A entidade demandada apresentou contra-alegações, terminando as alegações com a formulação das conclusões que seguidamente se transcrevem:
“A - O recorrente vem interpor recurso da sentença do Tribunal Administrativo de Círculo de Lisboa que julgou a procedência parcial da ação e a absolvição da Ré do pedido de condenação ao pagamento de uma sanção pecuniária compulsória por cada dia de atraso na sua execução; ao pagamento de multa processual especialmente agravada; ao pagamento de indemnização moratória, em quantia a fixar segundo juízos de equidade; e, ao pagamento de indemnização, em quantia a fixar segundo juízo de equidade, por litigância de má-fé.

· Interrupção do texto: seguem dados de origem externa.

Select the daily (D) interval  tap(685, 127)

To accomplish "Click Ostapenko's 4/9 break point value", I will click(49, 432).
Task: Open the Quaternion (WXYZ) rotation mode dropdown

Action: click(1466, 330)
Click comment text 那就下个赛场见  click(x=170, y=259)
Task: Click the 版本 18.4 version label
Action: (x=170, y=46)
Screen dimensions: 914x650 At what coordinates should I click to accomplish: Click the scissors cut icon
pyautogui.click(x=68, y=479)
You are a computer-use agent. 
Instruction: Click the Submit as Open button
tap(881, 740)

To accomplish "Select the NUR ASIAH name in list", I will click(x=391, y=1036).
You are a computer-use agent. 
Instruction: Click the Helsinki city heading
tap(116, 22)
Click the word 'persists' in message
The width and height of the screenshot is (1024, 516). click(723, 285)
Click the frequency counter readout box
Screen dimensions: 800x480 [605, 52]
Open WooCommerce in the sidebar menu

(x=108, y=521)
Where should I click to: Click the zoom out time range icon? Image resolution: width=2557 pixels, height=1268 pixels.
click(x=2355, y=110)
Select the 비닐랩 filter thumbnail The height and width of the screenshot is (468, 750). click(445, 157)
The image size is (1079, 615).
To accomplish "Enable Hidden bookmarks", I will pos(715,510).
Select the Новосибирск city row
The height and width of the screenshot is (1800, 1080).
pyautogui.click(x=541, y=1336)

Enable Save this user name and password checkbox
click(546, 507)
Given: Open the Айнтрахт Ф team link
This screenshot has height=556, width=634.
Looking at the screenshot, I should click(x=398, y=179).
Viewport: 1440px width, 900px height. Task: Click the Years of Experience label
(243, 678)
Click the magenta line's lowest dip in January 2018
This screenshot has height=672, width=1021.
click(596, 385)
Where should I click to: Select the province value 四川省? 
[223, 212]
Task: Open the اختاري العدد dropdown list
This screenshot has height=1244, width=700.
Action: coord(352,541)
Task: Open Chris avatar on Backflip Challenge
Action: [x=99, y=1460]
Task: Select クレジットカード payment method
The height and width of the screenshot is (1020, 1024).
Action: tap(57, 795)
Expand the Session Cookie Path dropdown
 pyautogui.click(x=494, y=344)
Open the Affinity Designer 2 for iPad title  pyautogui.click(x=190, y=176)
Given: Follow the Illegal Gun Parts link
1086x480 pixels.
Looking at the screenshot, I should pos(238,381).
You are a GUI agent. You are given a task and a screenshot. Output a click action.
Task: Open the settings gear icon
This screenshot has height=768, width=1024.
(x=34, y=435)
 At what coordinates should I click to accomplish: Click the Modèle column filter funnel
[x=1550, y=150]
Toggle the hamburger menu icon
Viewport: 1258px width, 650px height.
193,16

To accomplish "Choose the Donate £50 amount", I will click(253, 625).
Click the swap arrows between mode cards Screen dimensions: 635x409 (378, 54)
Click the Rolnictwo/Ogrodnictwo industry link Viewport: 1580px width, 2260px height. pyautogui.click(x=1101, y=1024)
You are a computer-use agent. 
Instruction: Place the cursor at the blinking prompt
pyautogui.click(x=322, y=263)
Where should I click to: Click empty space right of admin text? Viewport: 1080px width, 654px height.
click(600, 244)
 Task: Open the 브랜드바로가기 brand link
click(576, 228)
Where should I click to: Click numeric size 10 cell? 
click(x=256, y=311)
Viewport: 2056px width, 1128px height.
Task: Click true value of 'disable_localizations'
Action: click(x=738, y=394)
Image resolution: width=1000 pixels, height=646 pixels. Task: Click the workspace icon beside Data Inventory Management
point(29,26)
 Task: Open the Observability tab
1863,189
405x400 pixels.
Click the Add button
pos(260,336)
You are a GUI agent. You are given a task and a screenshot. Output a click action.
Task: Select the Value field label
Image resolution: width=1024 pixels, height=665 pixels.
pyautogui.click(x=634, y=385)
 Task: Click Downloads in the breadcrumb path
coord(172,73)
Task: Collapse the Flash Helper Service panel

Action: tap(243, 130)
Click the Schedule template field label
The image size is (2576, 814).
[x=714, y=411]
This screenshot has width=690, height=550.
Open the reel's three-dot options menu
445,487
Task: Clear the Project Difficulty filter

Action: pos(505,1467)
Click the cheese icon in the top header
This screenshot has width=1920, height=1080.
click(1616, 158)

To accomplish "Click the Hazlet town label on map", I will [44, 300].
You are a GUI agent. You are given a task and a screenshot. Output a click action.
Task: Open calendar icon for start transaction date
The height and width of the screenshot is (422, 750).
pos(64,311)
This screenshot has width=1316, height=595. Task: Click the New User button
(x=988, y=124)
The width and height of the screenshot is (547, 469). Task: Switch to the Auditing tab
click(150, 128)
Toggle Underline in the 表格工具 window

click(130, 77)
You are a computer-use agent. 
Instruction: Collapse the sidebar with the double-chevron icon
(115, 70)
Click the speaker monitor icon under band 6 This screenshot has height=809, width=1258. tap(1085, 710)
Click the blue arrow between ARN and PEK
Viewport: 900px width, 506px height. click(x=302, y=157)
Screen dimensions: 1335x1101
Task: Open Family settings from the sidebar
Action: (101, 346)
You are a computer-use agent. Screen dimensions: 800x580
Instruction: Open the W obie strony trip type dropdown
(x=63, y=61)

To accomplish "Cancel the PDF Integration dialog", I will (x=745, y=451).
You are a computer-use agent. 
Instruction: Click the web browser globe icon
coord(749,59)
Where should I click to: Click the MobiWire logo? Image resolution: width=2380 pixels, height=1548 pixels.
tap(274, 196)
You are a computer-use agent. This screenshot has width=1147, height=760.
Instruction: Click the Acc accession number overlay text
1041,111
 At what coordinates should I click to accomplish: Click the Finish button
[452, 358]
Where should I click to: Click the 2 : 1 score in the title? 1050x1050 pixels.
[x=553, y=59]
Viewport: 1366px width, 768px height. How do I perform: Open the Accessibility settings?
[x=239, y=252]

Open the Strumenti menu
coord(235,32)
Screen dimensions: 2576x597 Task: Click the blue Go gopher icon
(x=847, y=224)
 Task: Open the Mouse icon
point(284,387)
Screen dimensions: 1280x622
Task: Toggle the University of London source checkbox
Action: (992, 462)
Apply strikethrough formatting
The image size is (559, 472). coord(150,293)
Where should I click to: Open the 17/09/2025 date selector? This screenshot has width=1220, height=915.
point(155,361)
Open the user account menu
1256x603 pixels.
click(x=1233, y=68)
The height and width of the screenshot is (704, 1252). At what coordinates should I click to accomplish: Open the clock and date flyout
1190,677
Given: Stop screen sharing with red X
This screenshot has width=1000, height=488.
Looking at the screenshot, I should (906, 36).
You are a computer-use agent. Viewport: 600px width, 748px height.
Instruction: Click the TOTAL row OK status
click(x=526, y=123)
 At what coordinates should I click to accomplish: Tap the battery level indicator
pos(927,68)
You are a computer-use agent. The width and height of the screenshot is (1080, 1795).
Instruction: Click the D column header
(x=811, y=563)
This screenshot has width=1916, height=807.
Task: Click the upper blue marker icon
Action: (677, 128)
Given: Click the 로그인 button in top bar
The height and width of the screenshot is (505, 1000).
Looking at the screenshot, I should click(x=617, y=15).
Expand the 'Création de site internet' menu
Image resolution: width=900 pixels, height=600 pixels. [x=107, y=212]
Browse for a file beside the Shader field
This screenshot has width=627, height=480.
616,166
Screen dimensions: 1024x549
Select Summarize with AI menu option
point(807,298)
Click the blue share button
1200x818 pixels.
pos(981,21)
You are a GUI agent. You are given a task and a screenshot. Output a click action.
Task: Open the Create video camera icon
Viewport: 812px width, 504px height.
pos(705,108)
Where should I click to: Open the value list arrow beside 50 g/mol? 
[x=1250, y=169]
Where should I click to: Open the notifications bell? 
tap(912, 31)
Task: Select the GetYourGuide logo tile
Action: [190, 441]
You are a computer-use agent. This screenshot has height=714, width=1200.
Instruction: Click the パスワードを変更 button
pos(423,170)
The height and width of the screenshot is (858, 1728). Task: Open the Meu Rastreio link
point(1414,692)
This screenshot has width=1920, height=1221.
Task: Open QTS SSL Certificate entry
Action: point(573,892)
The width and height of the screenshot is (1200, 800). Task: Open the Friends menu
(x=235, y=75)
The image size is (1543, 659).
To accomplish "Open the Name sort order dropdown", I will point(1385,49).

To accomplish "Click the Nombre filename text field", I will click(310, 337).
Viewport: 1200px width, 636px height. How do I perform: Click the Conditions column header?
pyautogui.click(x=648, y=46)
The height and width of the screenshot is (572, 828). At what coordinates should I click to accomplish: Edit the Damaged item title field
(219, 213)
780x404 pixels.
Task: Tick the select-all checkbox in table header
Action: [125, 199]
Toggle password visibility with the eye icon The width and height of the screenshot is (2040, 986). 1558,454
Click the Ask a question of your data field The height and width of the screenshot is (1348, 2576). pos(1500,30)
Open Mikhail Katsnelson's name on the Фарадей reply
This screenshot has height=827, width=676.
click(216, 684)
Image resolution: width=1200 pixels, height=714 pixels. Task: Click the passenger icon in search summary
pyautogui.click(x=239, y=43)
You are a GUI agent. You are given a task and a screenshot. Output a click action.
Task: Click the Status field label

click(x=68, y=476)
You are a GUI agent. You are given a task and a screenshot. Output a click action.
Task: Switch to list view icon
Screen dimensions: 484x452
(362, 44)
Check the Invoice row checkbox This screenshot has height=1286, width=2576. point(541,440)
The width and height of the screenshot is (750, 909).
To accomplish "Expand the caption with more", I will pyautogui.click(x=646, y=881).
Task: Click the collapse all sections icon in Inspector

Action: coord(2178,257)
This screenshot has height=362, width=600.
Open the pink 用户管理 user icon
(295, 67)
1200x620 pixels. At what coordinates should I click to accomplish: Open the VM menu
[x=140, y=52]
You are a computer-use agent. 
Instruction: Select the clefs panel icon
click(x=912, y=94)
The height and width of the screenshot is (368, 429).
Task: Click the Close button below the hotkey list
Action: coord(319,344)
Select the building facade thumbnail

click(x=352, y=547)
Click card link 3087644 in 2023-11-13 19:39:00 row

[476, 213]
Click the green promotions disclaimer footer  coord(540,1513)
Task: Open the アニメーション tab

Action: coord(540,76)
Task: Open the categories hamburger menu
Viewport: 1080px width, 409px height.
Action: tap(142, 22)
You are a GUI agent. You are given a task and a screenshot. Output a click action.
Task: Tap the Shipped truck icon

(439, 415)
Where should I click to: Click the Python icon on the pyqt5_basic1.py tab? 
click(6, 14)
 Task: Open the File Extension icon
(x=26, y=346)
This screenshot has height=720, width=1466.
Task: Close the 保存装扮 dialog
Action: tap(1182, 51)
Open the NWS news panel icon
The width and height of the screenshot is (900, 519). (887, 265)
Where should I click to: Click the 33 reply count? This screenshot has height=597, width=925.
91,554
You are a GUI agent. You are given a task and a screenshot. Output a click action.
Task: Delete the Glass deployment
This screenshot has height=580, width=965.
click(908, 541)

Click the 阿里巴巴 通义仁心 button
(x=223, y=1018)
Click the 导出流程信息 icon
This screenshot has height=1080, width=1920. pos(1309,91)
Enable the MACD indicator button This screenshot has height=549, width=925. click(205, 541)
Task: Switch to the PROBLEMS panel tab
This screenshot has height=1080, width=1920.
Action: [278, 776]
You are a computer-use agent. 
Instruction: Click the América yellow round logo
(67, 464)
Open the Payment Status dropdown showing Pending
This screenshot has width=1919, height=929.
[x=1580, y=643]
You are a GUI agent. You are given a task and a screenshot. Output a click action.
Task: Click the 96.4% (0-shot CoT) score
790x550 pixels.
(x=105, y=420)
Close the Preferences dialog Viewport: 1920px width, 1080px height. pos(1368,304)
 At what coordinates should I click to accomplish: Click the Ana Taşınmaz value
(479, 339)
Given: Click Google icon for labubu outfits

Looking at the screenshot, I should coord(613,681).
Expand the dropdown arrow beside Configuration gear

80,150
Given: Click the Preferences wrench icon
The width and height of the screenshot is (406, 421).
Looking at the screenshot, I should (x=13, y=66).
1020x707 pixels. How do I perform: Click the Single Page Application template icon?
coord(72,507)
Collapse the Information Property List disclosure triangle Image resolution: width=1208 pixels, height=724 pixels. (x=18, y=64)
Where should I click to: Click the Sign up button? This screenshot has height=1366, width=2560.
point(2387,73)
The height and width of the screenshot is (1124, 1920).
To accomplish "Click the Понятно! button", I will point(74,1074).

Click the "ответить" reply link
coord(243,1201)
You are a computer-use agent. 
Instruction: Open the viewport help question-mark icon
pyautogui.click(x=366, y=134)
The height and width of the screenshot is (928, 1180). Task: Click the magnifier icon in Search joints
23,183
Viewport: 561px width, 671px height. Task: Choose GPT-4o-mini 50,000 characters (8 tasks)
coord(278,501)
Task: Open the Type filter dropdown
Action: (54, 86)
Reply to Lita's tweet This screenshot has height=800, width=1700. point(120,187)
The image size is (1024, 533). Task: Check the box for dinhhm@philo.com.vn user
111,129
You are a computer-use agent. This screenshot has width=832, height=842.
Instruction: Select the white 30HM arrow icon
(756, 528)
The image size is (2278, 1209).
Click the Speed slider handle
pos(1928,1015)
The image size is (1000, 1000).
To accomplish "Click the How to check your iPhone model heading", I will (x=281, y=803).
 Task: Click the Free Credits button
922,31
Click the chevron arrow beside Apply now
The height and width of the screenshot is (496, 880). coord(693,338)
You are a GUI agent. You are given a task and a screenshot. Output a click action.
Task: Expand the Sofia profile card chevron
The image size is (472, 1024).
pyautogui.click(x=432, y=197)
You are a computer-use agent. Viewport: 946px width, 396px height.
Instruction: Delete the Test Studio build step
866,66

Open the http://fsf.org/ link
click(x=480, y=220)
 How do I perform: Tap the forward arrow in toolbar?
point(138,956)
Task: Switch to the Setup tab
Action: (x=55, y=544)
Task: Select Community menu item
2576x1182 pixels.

B – Como bem decidiu a sentença ora impugnada a AT não incorreu em incumprimento da decisão em sentido próprio, nem, bem assim, a existir, não seria esse mesmo incumprimento ilícito e culposo, não se encontrando, pois, observados os requisitos a que o legislador estabelece para aplicação de sanção pecuniária compulsória.
C - De todo o exposto concluímos que a conduta processual da AT não revela qualquer ato suscetível de corporizar uma atuação dolosa ou gravemente negligente.
D - Concluímos tal como a douta sentença que não estando reunidos os requisitos descritos no artigo 108.º, n.º 2 do CPTA, não pode ser aplicado o mecanismo descrito no artigo 169.º do CPTA, não devendo por isso ser aplicada sanção pecuniária compulsória.
E - Do atrás aduzido resulta assim, que deve ser confirmada a sentença objeto do recurso em causa e improceder o pedido de condenação da Recorrida como litigante de má-fé, concluímos que a conduta processual da AT não consubstancia uma atuação dolosa.
F - A improcedência total por infundado vício da sentença e da decisão impugnada arguido pelo Recorrente na sua petição de Recurso.”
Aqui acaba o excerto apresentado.